I know this very question has been discussed many times on SE here, here, here, here, and here, however after spending time looking over all of those posts, I am still struggling very much with understanding the basic concept, and am wondering if I am missing some fundamental introduction that is causing my lack of understanding. Here is the question:
Let $X$ and $Y$ be two independent random variables uniformly distributed on
$[0, 1]$. Compute the probability density function of $X + Y$
The basic setup is
$$f_X(a) = f_Y (a) =
\begin{cases}
1, & 0\le a\le1 \\
0, & \text{otherwise}
\end{cases}$$
I would like to to first try go about doing it without using convolution, as André Nicholas recommends here. So I make a sketch:
Where the green line represents $x+y=a$
Now at this point I am confused where to put the green line.
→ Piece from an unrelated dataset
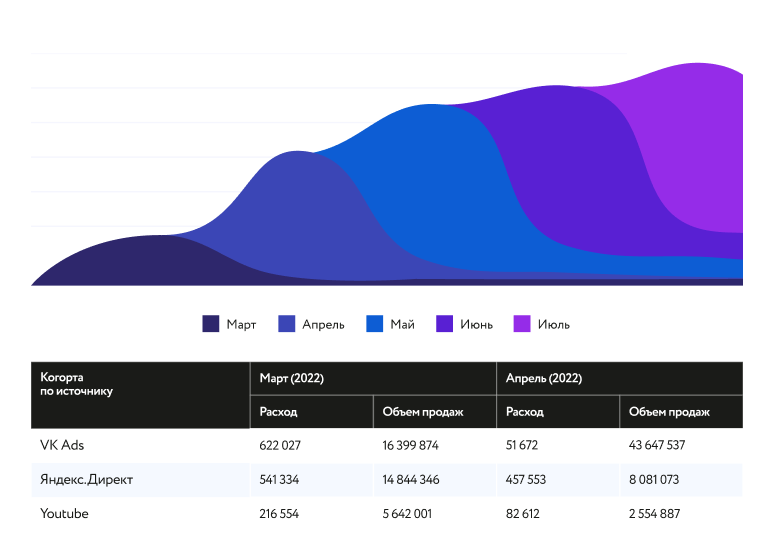Toggle the Июль series legend label
The image size is (774, 548).
pyautogui.click(x=553, y=324)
Does it make a difference if it is before $1$ or after $1$? If I put it after the $1$ would I have to calculate two different regions like this:
whereas if it is before the $1$ I only have to calculate one region? If so, how do I account for both possibilities?
Also, what do all the answers in those posts mean when they say you have to split up $a$ into two possibilities, one where $0\le a \le 1$ and one where $1\le a \le2$? Can somebody please explain to me in detail why that is necessary, what it actually means, if it can be illustrated in the diagram, and how exactly it expresses itself when setting up the integrals?
Also confusing is when I try to set up a double integral, I do not know how to do it correctly, possibly owing to my lack of understanding regarding the diagram. At first I thought I should do this:
$$P(X+Y \le a) = \int_0^1 \int_{0}^{a-y} \, dx \, dy $$
$$\int_0^1 (a-y)\,dy $$
$$a-{1\over2}$$
Which is incorrect. Somebody else also tried that here, and I don't understand the answer given there as to why these bounds are incorrect, or how to establish the correct bounds.
When I try
$$P(X+Y \le a) = \int_0^a \int_0^{a-y} \, dx \, dy$$
$$\int_0^a(a-y) \, dy $$
I get
$$a^2-{a^2\over2}$$
Which is also incorrect.
Do I need something along the lines of $$ = \int_0^{\min(1,a)}\int_0^{a-y} \, dx \, dy$$
If so, how do I go about doing that? I am not familiar with how to work with $\min, \max$ form in the bounds.
In summary, I am troubled by many things about this problem, and I am wondering if I am missing something very essential, which when I know it will provide with the key to understanding this and similar problems, and if somebody can identify what that is. Thank you very much.
Best Answer
First let's just think geometrically. The behavior changes depending on whether $a<0,0<a \leq 1,1<a<2$ or $a \geq 2$:
Now returning to doing it symbolically. Your first attempt:
$$\int_0^1 \int_0^{a-y} \, dx \, dy$$
is on the right track, but it misses some things. First, when $0<a<1$, $y$ cannot go all the way up to $1$, it can only go up to $a$, so you get
$$\int_0^a \int_0^{a-y} dx dy.$$
Second, for $a>1$, your attempt is too big because it includes the white triangle at the top left of the figure. You can fix that by clamping the integral to the top of the square, as
$$\int_0^1 \int_0^{\min \{ 1,a-y \}} \, dx \, dy.$$
If you don't like how these two cases look different, you can force them to look the same by writing it as
$$\int_0^1 \int_0^{\max \{ 0,\min \{ 1,a-y \} \}} \,dx\, dy.$$